Wednesday, April 23, 2014

New drug inhibits appetite, stimulates metabolism: study

Last Updated Feb 2008


Last Updated: 2008-01-15 15:16:18 -0400 (Reuters Health)
 
By Karla Gale
 
NEW YORK (Reuters Health) - Taranabant is a new drug that induces weight loss by reducing appetite and increasing the amount of calories burned, according to new data published in the medical journal Cell Metabolism.
 
Using PET scanning, the study showed that taranabant entered the brain and bound to about 30 percent of the central nervous system receptors, Dr. Steven B. Heymsfield at Merck Research Laboratories in Rahway, New Jersey, told Reuters Health.
 
"This is the first drug study to show these relations in humans," he pointed out, which are important in developing dosing and understanding the side effects.
 
Taranabant is also believed to work outside the small area of the brain "known to have important body weight regulatory effects," he added. These new drug actions "provide new therapeutic opportunities for weight management given the very limited current repertoire of weight-loss drugs."
 
In a weight loss study designed to find the optimal dose, taranabant induced significant weight loss in obese subjects, the authors report. The study was completed by 368 of the original 533 subjects who were randomly assigned to receive placebo or taranabant up to 6 milligrams (mg) per day.
 
The average weight losses from the beginning of treatment to week 12 ranged from 1.4 kilograms (3.1 pounds) in the placebo group to 3.6 kg (7.9 lb) in the group receiving 0.5 mg taranabant and 6.4 kg (13.9 lb) in subjects taking 6 mg taranabant.
 
Gastrointestinal adverse events and psychiatric symptoms were common, causing 32 subjects to discontinue treatment.
 
In a 24-hour food intake study that included 36 overweight and moderately obese participants, the total calories were reduced significantly in 22 percent in subjects who were randomly assigned to 12 mg taranabant compared with those in the placebo group.
 
In another study involving 17 overweight or moderately obese subjects, resting energy expenditure was measured. (Resting energy expenditure is the amount of calories the body requires during a non-active period of 24-hours.)
 
Between 2 and 5 hours after dosing, the average ratio of peak resting energy expenditure after treatment with 12 mg of taranabant and 30 mg of sibutramine (another weight-loss drug) was almost the same.

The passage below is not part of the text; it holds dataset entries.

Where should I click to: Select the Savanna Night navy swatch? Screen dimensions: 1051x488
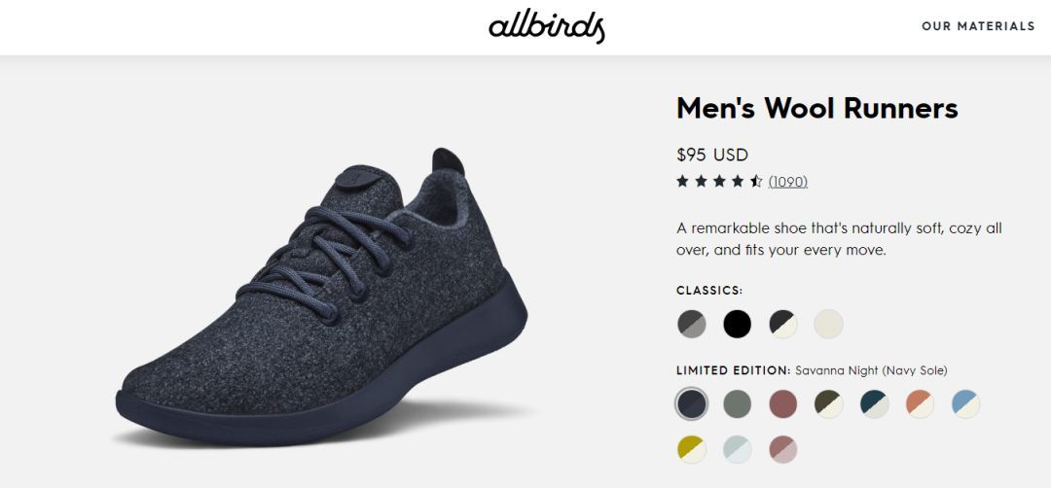tap(691, 403)
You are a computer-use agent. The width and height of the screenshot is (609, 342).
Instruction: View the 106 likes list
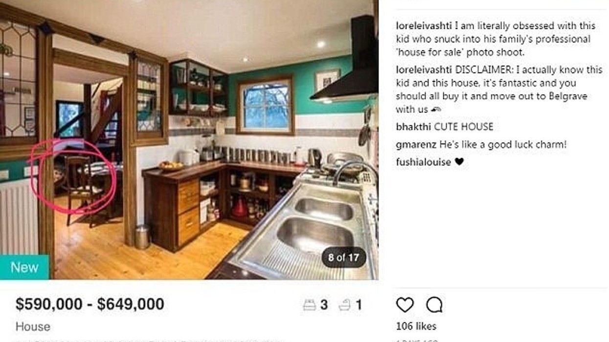416,326
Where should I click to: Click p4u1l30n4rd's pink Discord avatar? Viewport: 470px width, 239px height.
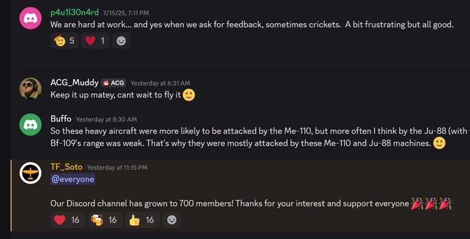click(x=30, y=18)
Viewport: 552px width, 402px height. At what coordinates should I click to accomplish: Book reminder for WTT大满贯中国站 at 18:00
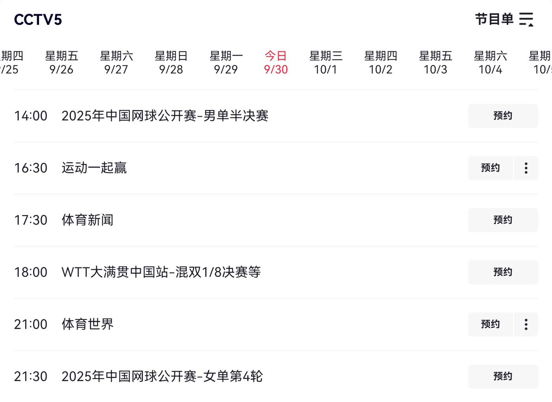(503, 272)
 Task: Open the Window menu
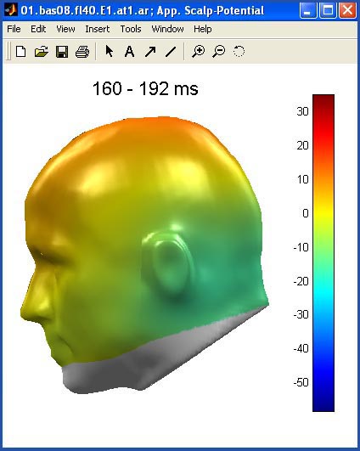click(x=167, y=29)
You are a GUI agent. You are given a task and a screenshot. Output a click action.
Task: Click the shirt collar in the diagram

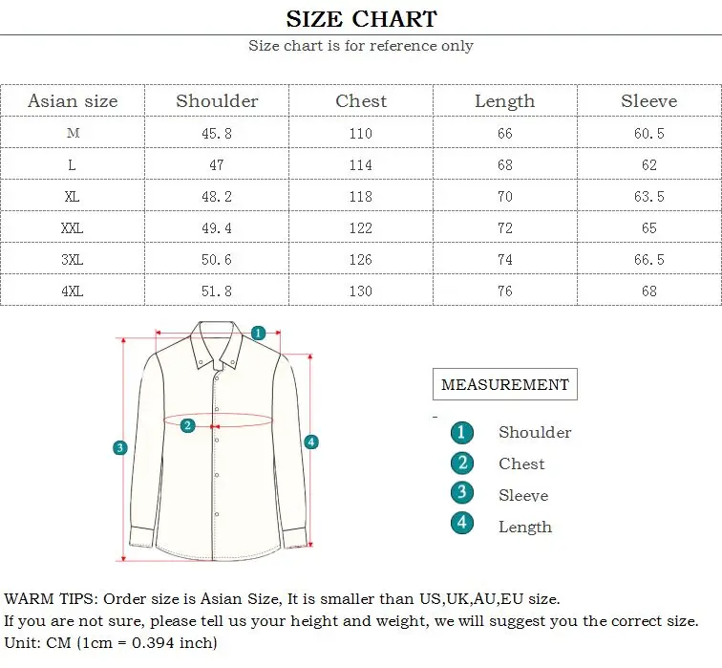(217, 345)
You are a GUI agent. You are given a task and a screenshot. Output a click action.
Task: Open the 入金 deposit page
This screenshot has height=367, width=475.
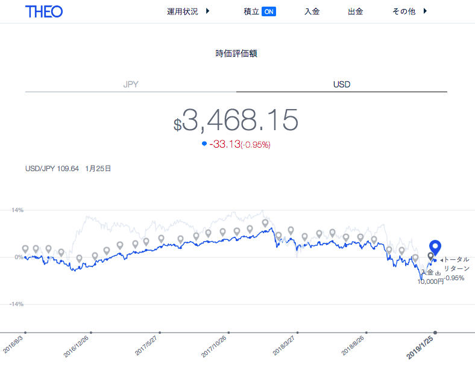[312, 11]
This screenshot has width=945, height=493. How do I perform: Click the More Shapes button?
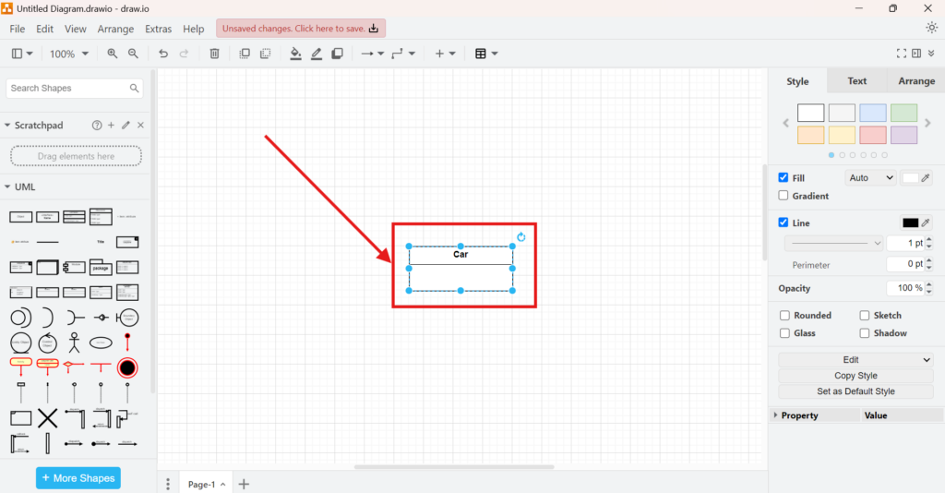[x=78, y=478]
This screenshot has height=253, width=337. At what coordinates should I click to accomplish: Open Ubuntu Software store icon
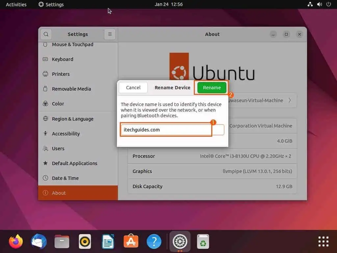pos(131,241)
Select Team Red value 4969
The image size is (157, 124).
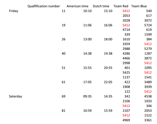point(126,120)
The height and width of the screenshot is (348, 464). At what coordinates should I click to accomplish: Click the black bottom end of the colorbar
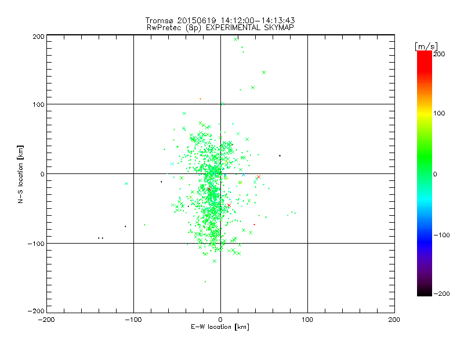point(424,292)
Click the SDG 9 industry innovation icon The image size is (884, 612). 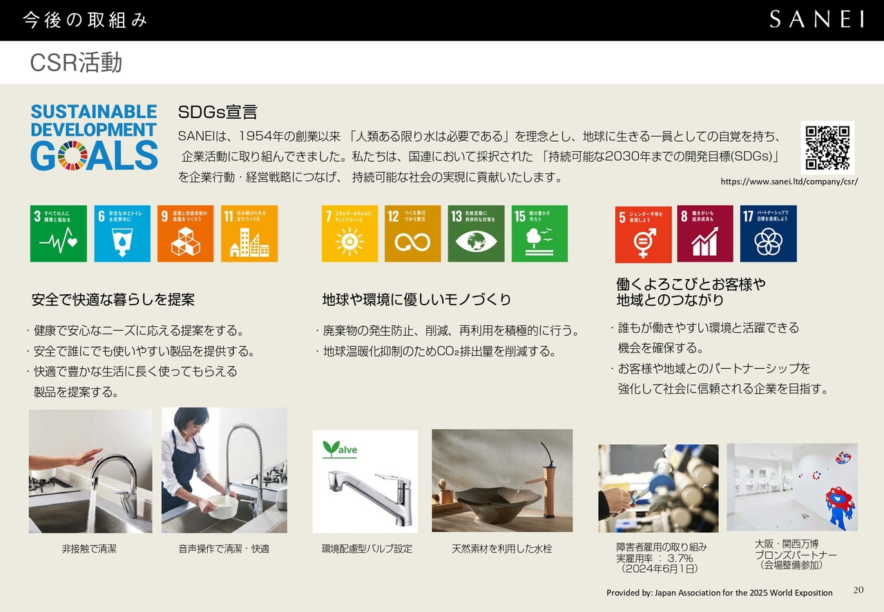(x=185, y=233)
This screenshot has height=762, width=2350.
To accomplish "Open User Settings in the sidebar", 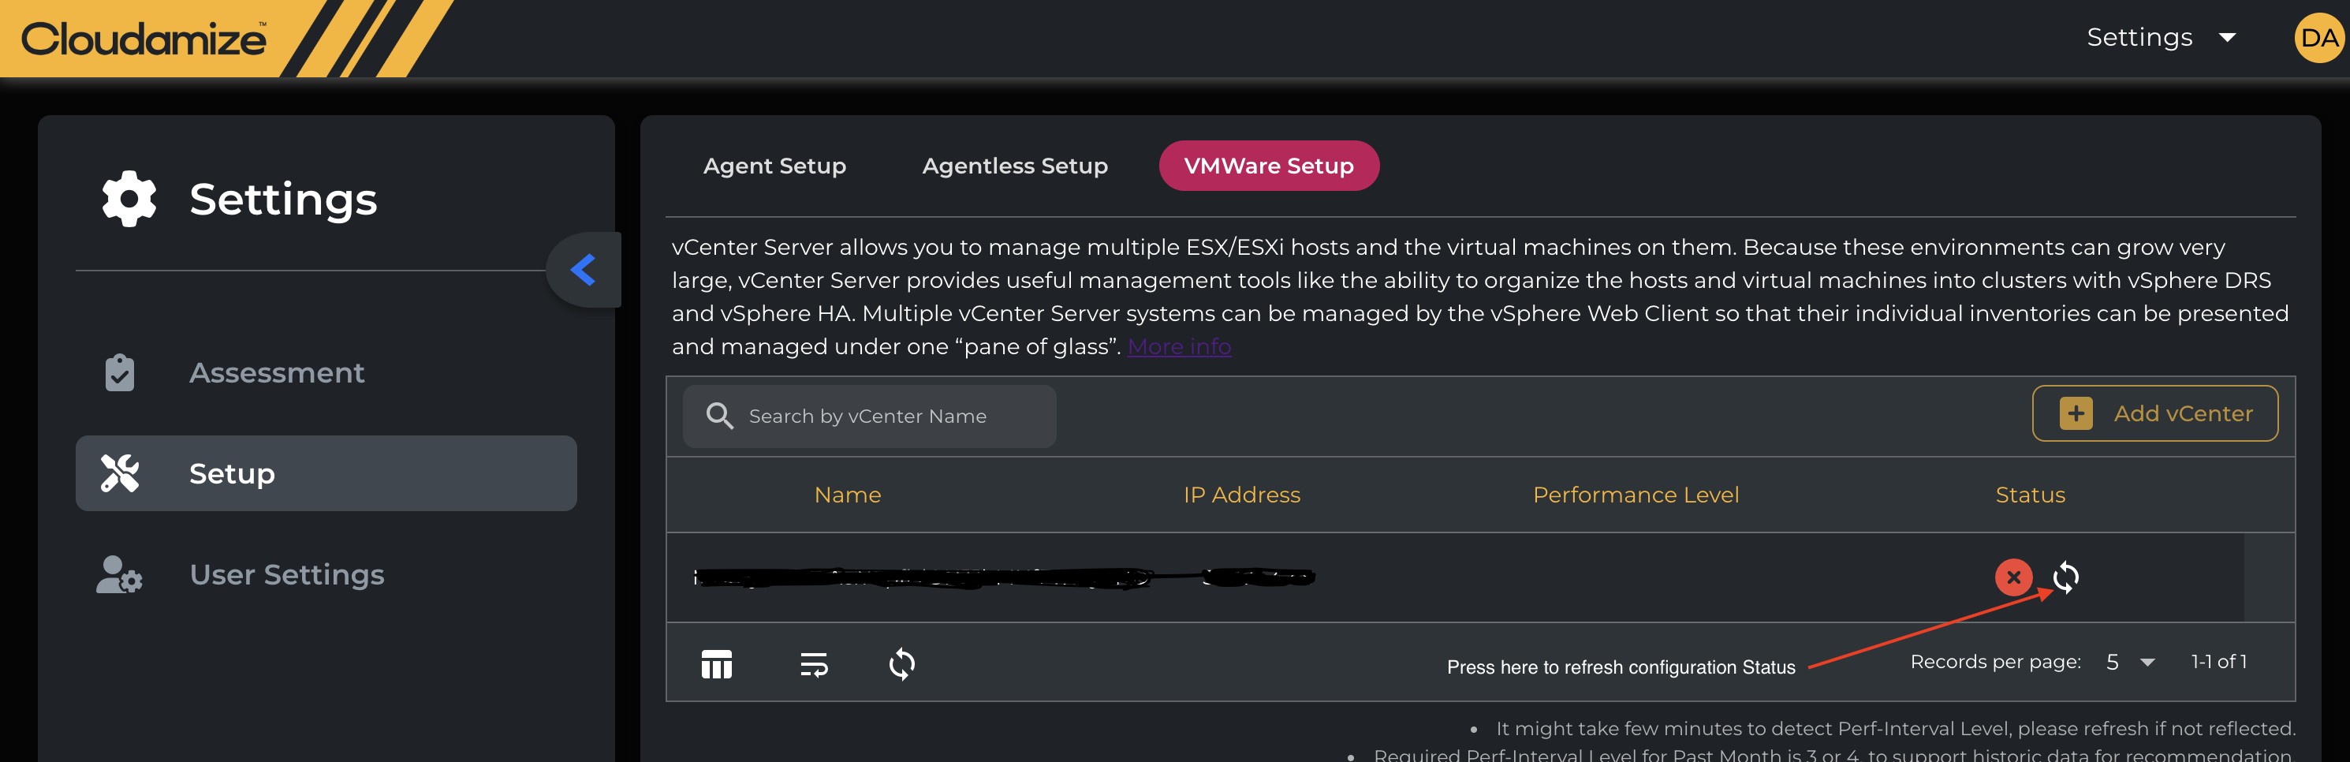I will (x=286, y=574).
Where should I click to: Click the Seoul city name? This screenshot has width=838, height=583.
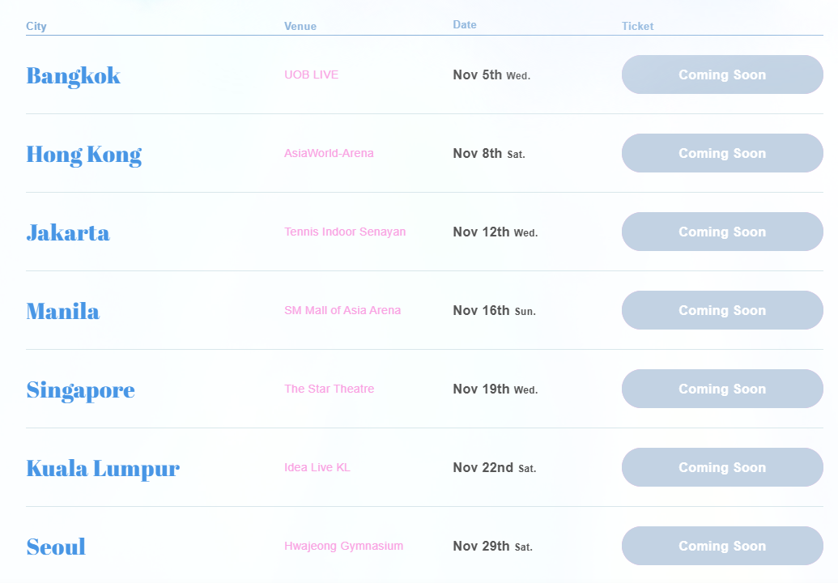pyautogui.click(x=56, y=547)
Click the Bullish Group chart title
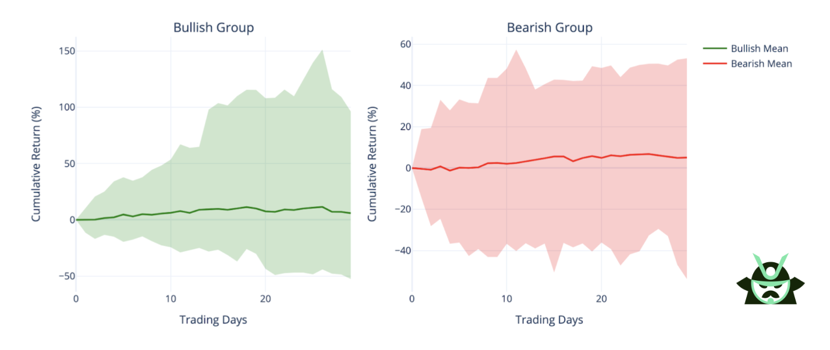830x350 pixels. (214, 27)
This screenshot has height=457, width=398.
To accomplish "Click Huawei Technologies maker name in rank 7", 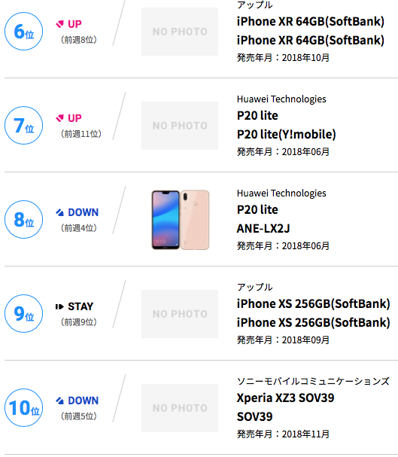I will click(281, 99).
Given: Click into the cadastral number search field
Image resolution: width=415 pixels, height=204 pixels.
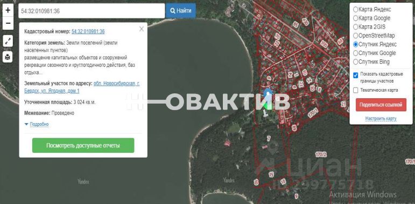Looking at the screenshot, I should click(92, 11).
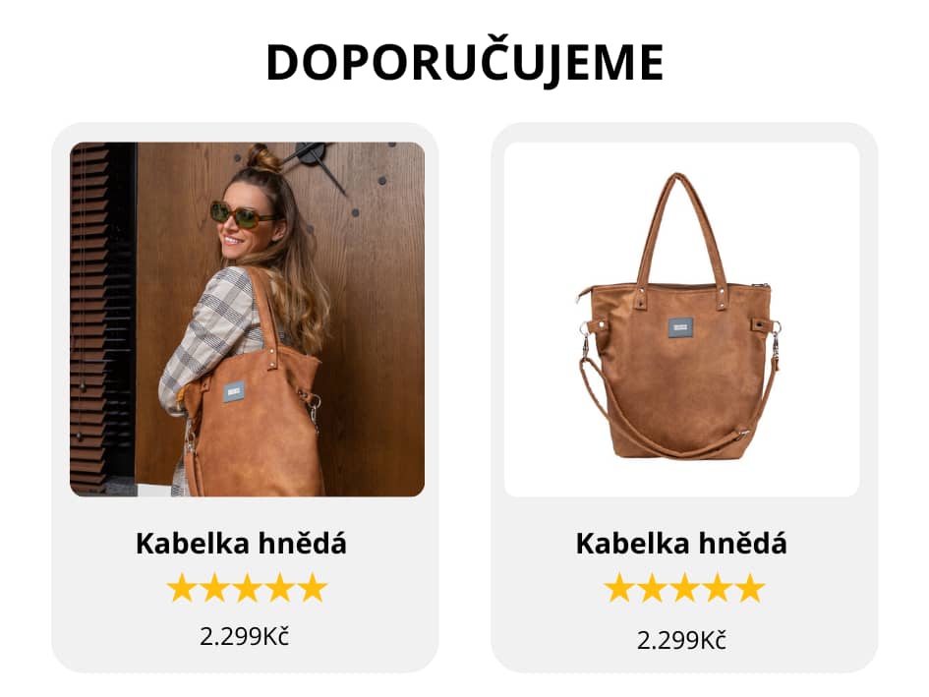The width and height of the screenshot is (929, 697).
Task: Click fifth star in left product rating
Action: (313, 588)
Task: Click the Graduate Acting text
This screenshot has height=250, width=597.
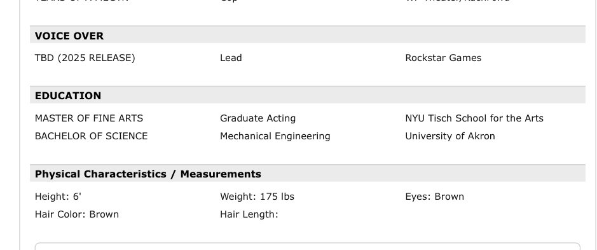Action: [x=257, y=118]
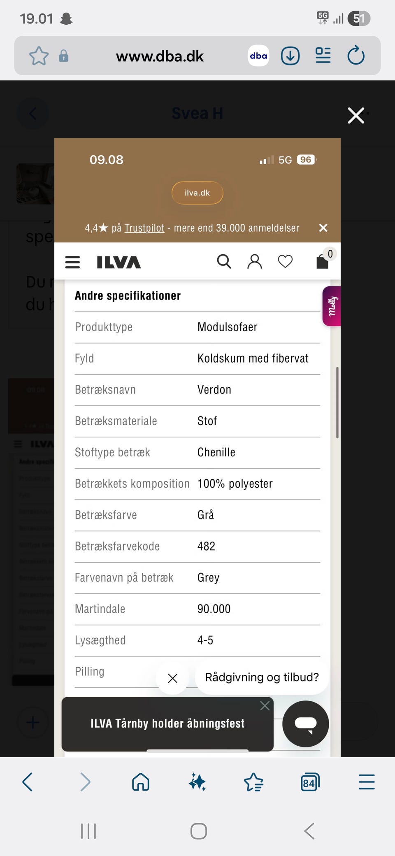395x856 pixels.
Task: Go to browser home page
Action: coord(141,782)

Heymsfield's group also observed a statistically significant decrease in average respiratory quotient after 12 mg taranabant "suggesting increased fat metabolism."
 
"Such modest increases in energy expenditure, particularly when combined with appetite suppression, could exert profound effects on body weight over a period of months," the research team concludes.
 
"Our study is one of the first and definitely the most comprehensive" to evaluate the drug's effect on food intake and energy expenditure in overweight patients, Heymsfield said. "More studies in this area are needed."
 
SOURCE: Cell Metabolism, January 2008.
 
Dr. Sears comments:
 
This drug is the cousin of rimonbant that inhibits the binding of endocannaboids to their receptors in the brain. This decreases hunger so you lose weight. The results of the two drugs are virtually the same. Rimonbant was denied FDA approval because of its neurological side effects. I imagine this new drug will have the same side effects if not greater. The best way to reduce endocannaboid binding in the brain is high-dose fish oil. Its only side effect is to make you smarter.